Laws and policies are inadequately protecting the people they are meant to serve, according to Michael O’Flaherty, the director of the European Union Agency for Fundamental Rights (FRA). He was commenting on the results of a survey of 25,500 first- and second-generation immigrants and members of ethnic minorities. They were interviewed for the second European Union Minorities and Discrimination Survey.
The news for Finland is particularly worrying. As reported by The Helsinki Times, discrimination against people of Sub-Saharan African descent is particularly common in Finland. Almost a half (45%) of the respondents reported that they have experienced discrimination over the past year and well over a half (60%) that they have experienced discrimination over the past five years.
“The results are a clear confirmation that there’s a lot of racism in Finland,” Kirsi Pimiä, the Non-Discrimination Ombudsman of Finland, stated to Helsingin Sanomat on December 10.
“The researchers said they were shocked by the high ranking of Finland. They found it difficult to believe that there can be so much racism in a welfare state such as Finland.”
A total of 500 people of immigrant and ethnic minority group backgrounds were interviewed for the survey in the capital region, according to Helsingin Sanomat.

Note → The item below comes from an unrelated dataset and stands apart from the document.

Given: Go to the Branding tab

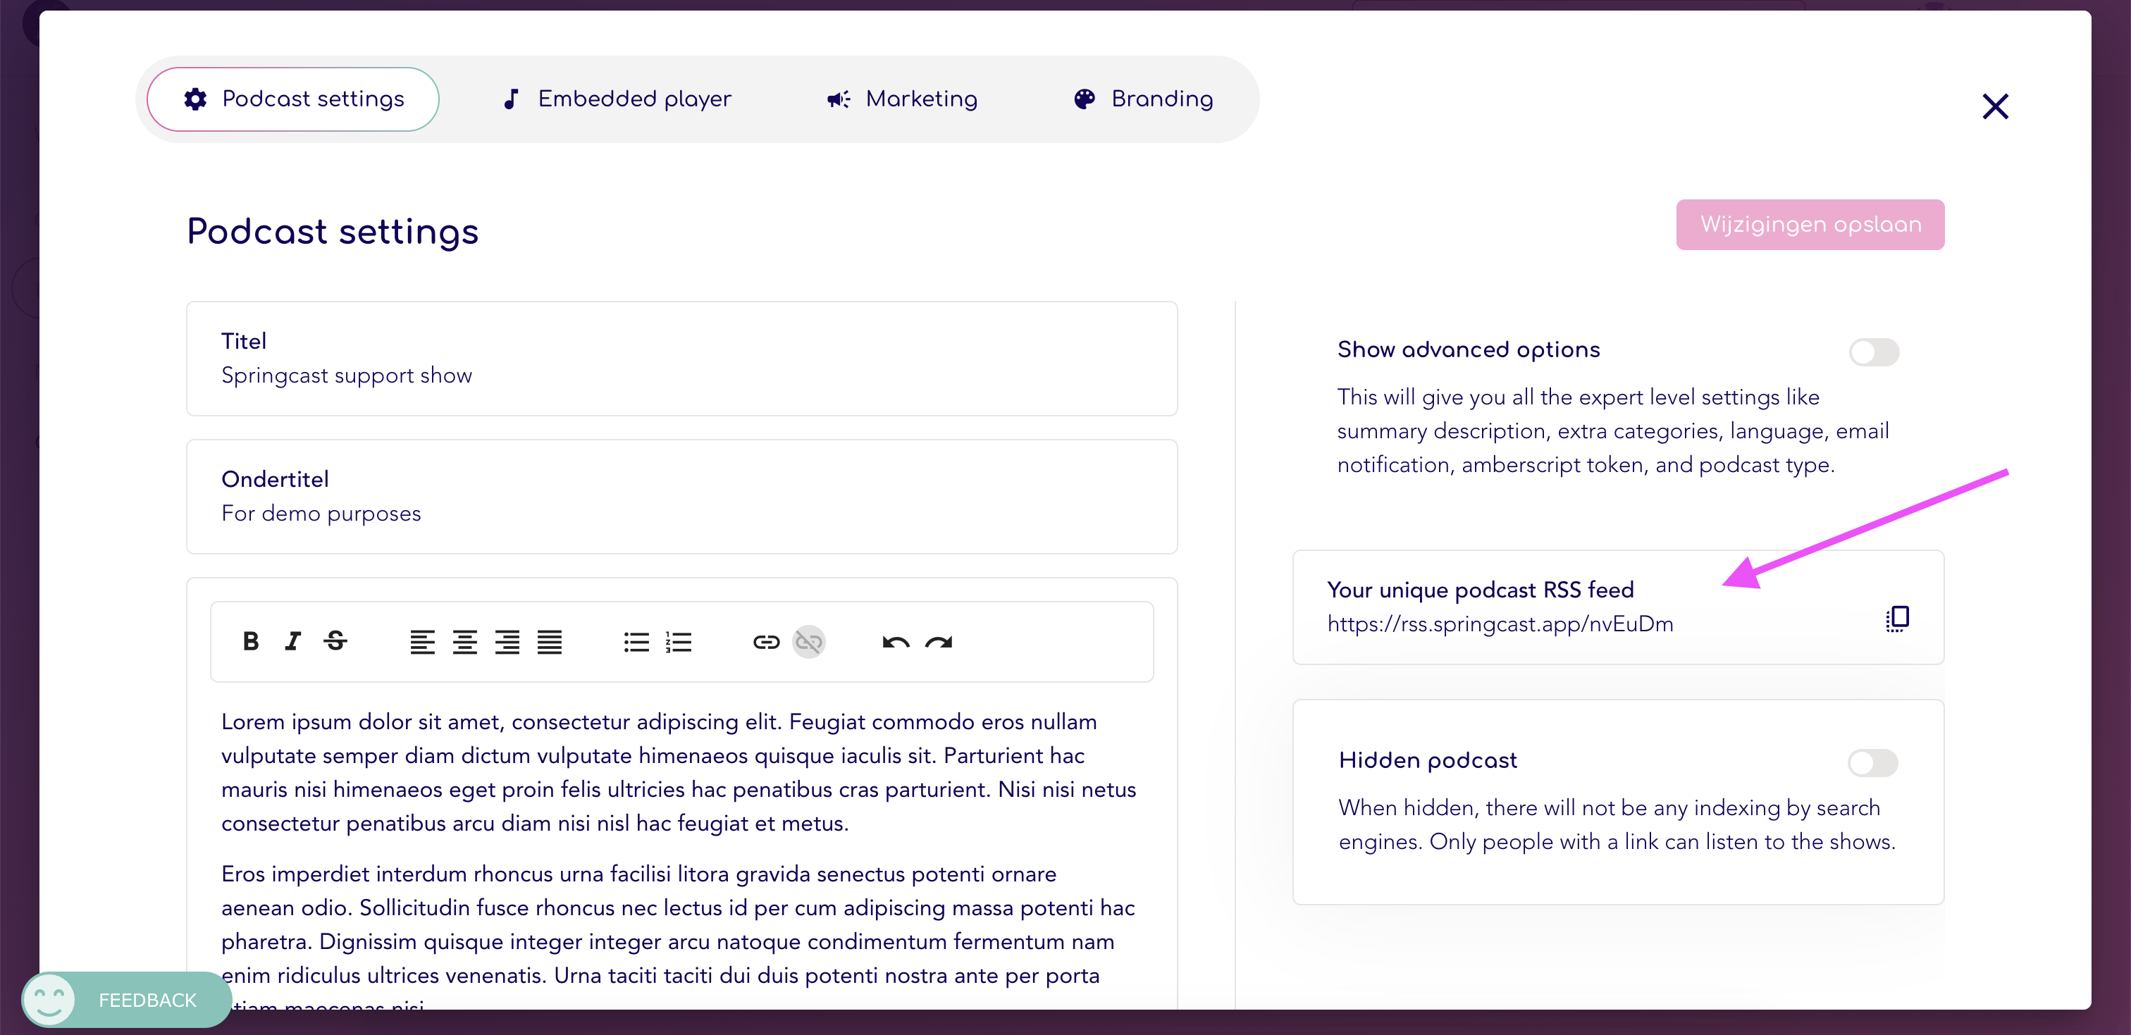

According to The Helsinki Times, the willingness and ability of respondents to report discrimination, however, appears to vary substantially between member states.
For example, nearly a third (30%) of respondents of Sub-Saharan African descent in Finland said they reported or filed a complaint about the latest incident of discrimination; in Austria, Italy and Portugal, fewer than a tenth of respondents of similar background said they did so.
In a press release, the FRA stressed that discrimination remains a union-wide problem in all areas of life – especially, in job-seeking – in spite of the introduction of anti-discrimination laws at the turn of the millennium. For many, it adds, discrimination is a recurring experience.
The only member state to yield a higher 12-month rate of discrimination against people of Sub-Saharan African descent was Luxembourg (50%). High 12-month rates of discrimination were reported also by North African respondents in the Netherlands (49%) and Roma respondents in Greece (48%) and Portugal (47%).
According to the FRA, this indicates that rights consciousness – including the knowledge and means to complain – varies not only between individual respondents and/or target groups. “It also points to varying degrees of effectiveness of existing laws and policies that aim to counteract discrimination and ensure equality for all in the member states,” concluded the FRA.
The average reporting rate across the union was 12%.